Perhaps one of Montblanc’s most distinctive watches, the Nicolas Rieussec Chronograph was introduced in 2008, named after the watchmaker who invented the first chronograph in 1821. Specifically it was an inking chronograph: a clock that recorded elapsed time with a stylus that drew a circle on a pair of rotating discs as time passed.
Montblanc appropriate the rotating discs as the signature feature of the Nicolas Rieussec Chronograph, with a disc each for elapsed second and minutes, linked by a diamond-shaped pointer that functions as the hand to indicate elapsed time.
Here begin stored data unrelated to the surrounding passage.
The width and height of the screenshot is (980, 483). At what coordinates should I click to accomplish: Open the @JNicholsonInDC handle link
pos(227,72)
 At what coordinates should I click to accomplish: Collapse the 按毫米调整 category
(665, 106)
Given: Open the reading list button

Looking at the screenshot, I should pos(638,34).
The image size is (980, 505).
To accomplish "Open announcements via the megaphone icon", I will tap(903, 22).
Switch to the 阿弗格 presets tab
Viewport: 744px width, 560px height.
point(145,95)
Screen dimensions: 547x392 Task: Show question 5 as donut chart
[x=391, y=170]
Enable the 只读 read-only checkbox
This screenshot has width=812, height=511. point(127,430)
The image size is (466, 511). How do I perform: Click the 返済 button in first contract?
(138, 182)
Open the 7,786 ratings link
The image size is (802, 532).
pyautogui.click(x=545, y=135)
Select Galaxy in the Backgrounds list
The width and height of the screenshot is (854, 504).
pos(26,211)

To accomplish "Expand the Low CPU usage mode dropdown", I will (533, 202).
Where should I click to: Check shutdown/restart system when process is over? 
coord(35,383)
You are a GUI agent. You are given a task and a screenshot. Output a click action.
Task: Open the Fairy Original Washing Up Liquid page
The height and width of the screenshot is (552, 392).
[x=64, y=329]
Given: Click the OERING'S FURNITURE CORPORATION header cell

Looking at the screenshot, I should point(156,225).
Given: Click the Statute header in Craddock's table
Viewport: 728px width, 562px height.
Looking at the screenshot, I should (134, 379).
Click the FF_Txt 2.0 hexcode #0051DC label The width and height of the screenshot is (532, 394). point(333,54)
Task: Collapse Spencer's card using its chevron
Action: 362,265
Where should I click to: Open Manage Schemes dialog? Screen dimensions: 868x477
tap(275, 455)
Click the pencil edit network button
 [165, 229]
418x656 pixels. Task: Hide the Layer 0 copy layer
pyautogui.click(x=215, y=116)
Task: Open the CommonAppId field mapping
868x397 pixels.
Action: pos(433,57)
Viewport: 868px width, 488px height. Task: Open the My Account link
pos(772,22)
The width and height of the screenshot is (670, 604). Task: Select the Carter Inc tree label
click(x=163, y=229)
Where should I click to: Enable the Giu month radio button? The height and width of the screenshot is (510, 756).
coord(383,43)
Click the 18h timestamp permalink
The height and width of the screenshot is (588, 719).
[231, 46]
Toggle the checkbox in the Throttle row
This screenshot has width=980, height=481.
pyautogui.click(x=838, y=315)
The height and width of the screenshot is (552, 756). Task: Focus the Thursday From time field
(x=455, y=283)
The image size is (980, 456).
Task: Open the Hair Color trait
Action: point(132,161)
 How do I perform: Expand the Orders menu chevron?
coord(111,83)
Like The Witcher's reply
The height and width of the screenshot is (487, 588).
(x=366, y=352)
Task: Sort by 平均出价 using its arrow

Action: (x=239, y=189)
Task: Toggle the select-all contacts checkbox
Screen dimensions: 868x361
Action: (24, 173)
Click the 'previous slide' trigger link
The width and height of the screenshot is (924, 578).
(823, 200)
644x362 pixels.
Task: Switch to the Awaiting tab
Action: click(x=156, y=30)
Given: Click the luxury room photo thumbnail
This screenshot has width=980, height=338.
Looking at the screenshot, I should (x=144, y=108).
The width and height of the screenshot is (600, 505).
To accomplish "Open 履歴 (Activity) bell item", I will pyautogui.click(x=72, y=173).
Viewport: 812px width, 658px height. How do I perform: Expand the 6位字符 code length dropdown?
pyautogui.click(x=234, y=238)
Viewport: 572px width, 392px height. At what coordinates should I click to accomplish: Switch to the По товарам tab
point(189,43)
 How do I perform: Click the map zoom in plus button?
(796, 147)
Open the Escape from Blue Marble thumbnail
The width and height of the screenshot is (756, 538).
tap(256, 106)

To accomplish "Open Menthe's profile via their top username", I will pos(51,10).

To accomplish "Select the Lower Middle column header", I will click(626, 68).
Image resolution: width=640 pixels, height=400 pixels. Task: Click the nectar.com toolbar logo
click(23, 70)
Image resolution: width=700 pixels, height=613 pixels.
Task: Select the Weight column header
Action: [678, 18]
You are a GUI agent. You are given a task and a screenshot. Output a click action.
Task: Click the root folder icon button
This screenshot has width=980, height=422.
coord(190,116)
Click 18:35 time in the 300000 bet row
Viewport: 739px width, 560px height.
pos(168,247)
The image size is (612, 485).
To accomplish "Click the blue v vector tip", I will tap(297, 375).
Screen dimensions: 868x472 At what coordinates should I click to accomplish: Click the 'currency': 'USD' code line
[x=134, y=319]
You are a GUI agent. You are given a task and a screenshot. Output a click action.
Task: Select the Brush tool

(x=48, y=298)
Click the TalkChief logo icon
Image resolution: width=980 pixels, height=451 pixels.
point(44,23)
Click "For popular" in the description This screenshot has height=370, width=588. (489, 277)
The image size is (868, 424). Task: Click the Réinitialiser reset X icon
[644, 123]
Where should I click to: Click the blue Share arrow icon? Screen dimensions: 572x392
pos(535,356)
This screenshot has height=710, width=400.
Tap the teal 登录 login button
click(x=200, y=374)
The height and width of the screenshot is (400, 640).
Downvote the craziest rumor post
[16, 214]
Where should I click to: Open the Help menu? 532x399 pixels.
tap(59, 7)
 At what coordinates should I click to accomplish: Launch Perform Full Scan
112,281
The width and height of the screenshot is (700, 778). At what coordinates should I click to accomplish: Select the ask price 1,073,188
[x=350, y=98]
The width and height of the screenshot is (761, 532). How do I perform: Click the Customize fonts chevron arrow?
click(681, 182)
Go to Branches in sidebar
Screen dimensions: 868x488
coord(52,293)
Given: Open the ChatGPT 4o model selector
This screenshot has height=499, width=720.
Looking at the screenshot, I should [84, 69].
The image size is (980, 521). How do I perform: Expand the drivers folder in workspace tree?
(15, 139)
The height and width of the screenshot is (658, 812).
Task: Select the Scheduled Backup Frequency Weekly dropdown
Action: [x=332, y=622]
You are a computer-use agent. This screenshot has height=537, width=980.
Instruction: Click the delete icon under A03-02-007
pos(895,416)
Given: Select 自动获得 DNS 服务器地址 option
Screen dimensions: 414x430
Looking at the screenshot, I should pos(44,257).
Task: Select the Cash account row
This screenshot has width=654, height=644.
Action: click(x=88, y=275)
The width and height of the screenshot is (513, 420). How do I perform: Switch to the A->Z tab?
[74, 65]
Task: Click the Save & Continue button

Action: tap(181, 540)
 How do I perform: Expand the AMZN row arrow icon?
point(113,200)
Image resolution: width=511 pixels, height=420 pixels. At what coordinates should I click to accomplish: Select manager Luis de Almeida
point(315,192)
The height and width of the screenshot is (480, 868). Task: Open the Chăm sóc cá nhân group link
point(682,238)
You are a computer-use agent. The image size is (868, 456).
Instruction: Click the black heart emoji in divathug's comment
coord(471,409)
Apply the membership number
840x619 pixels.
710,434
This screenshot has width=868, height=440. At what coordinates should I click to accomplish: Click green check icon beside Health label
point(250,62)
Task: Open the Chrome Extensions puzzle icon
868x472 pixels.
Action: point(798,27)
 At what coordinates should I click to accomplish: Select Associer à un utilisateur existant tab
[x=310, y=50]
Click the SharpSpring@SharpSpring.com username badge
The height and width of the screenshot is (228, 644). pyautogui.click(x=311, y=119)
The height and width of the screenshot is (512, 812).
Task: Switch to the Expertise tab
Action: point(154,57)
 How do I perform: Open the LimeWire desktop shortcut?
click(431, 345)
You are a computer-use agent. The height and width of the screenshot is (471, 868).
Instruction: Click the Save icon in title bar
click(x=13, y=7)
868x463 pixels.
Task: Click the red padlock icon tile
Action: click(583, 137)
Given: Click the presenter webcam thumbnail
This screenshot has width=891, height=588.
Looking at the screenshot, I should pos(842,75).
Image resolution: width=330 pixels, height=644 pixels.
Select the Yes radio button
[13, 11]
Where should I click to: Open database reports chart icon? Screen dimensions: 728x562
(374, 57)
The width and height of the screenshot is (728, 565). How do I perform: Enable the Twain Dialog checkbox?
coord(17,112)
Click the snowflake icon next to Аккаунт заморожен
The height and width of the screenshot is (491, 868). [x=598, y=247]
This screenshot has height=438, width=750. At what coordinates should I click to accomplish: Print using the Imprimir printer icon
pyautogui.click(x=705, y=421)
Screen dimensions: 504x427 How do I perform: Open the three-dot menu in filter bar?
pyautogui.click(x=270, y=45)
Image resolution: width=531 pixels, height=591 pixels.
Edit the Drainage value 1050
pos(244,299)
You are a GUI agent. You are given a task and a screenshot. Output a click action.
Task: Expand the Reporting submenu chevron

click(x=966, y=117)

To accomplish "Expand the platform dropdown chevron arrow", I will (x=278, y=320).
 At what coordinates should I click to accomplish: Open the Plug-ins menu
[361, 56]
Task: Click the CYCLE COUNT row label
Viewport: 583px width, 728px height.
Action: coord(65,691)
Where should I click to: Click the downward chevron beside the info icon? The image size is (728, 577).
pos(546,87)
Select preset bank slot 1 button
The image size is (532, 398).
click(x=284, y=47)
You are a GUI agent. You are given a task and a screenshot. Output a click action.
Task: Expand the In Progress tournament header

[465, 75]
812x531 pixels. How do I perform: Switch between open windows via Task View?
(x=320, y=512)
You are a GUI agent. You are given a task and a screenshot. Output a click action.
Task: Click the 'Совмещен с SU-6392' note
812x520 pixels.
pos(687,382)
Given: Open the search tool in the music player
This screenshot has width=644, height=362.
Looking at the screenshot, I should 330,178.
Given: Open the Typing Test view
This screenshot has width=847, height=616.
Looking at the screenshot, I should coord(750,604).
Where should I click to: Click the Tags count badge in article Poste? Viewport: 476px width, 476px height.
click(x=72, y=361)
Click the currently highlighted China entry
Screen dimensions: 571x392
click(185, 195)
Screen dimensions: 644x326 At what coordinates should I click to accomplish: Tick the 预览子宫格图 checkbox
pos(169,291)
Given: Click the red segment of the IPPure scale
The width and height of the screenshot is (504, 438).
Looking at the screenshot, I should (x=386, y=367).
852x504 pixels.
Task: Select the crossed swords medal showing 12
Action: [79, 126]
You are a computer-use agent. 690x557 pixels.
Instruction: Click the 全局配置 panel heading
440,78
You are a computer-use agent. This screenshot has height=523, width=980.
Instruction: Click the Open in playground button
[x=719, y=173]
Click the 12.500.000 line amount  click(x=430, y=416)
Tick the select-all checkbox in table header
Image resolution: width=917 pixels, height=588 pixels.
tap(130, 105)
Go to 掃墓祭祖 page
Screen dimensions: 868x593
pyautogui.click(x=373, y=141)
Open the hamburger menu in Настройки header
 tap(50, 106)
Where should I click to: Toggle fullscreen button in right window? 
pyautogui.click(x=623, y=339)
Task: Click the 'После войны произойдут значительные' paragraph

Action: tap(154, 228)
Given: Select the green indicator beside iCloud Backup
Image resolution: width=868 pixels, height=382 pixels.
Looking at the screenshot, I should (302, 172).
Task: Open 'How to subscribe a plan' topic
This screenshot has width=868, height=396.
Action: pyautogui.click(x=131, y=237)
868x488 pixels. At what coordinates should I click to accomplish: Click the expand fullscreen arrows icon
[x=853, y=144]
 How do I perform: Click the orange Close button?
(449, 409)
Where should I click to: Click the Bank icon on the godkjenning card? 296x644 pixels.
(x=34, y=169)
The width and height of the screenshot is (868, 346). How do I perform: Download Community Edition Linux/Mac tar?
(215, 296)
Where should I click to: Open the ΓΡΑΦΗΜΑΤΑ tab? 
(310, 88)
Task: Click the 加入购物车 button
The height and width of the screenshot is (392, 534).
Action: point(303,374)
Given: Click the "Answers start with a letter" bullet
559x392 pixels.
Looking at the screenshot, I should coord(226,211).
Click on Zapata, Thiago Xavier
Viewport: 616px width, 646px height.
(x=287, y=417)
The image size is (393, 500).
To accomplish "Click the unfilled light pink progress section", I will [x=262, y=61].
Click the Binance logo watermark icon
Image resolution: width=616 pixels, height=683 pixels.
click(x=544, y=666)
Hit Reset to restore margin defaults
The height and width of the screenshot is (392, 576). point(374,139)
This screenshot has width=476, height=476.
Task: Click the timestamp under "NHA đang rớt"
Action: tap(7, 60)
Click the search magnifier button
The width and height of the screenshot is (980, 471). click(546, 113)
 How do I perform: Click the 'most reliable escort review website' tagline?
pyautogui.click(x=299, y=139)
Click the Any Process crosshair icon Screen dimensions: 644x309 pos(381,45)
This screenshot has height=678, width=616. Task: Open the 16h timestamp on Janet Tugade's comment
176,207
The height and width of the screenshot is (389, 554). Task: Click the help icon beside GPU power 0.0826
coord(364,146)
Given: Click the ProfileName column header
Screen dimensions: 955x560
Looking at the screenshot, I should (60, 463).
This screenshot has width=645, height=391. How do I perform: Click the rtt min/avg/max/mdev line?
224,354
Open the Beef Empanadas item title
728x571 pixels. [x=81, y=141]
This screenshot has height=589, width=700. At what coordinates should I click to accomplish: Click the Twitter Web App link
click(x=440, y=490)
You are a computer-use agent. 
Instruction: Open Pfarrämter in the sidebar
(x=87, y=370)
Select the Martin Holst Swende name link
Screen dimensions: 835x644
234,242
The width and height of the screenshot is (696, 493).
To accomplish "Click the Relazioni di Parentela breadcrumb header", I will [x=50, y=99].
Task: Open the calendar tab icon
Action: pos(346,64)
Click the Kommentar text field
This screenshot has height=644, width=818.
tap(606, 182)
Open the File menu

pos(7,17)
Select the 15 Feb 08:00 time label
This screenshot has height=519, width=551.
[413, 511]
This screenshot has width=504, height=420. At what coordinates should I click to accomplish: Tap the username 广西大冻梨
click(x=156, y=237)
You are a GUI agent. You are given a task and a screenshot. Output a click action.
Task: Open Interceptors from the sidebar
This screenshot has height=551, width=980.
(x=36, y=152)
In the new Star Legacy models, the case is a large 44.8mm in diameter and 15.02mm high, with a rounded case band topped by a domed sapphire crystal. While it is relatively large, its rounded surfaces and curves make it seem less aggressively large compared to similarly sized chronographs.
Featuring leaf-shaped hands and almost-Breguet-style numerals, the anthracite dial is slightly three-dimensional, with a recessed sub-dial for the time and twin, titanium chronograph discs. The discs are plated in either red gold or rhodium coated to match the case metal.
Time is indicated in a recessed, off-center sub-dial, while the date is at six o’clock. In addition, a second-time zone is displayed by a skeletonised hour hand that works in sync with a day-and-night indicator inside an aperture at nine o’clock.
Like the earlier generations of Nicolas Rieussec watches, this has lots of Baroque flourish in its design. Not as much as on the most florid of the Rieussec watches, but elaborate nonetheless. The date, for instance, sits in a gilded frame affixed by two screws.
The bulk of the dial surface is finished with a barleycorn guilloche while the sub-dial for the time has a stamped concentric finish in its centre. The chronograph discs, on the other hand, have a concentric brushed finish.
Inside is the MB R200, an automatic movement with an integrated, mono-pusher chronograph that has both a column wheel and vertical coupling. And it has twin barrels that give it a 72-hour power reserve. While both the gold and steel version of the watch have the same movement, the rotors in each are plated to match the case material.
The movement has a surprisingly symmetrical bridge layout, an unusual feature for a chronograph. And it is well decorated, albeit mechanically. The bridges have bevelled edges, Geneva stripes on their tops surfaces and blued steel screws.
And as is standard on most chronographs, an aperture on the barrel bridge reveals the column wheel, usually considered a feature found in higher-end chronograph movements.
Price and Availability
The Montblanc Star Legacy Nicolas Rieussec Chronograph in red gold (ref. 119964) is priced at €20,000, with the pricing for the steel model yet to be announced.